Yeah, buddy! A scholar of the first rank. Howard Zinn is smiling in his grave.
Let there be no doubt. US President Donald Trump is a mercurial, inept, me-first racist. In recent weeks, Trump has thrown in with Charlottesville's white supremacists and pardoned known anti-immigrant xenophobe Joe Arpaio. Trump has pursued an agenda of rescinding more and more of President Barack Obama's executive orders, including the Deferred Action for Childhood Arrivals (DACA), potentially leading to the deportation of undocumented immigrants who were children when they came to the US.
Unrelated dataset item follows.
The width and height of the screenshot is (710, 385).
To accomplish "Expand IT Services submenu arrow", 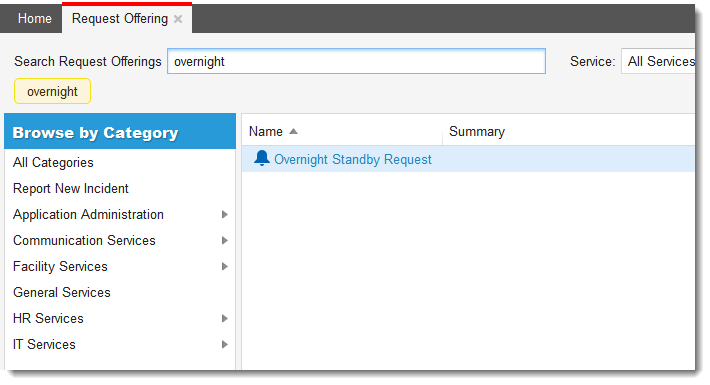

Trump's behaviour isn't unprecedented. His racist, incompetent, and callously narcissistic performance as president shares similarities with that of Andrew Jackson, Andrew Johnson, James Buchanan, Woodrow Wilson, and Richard Nixon. And although he continues to follow the lead of some of America's most racist and inept presidents, he continues to retain many of his supporters.

Millions of supposedly non-racist Americans - people who say they wouldn't align themselves with Neo-Nazis - continue to support Trump. Why?

Subconscious hatred or fear alone cannot fully explain why they tacitly support the Trump administration's racist and xenophobic policies, and Trump's racist and xenophobic words and deeds along with them.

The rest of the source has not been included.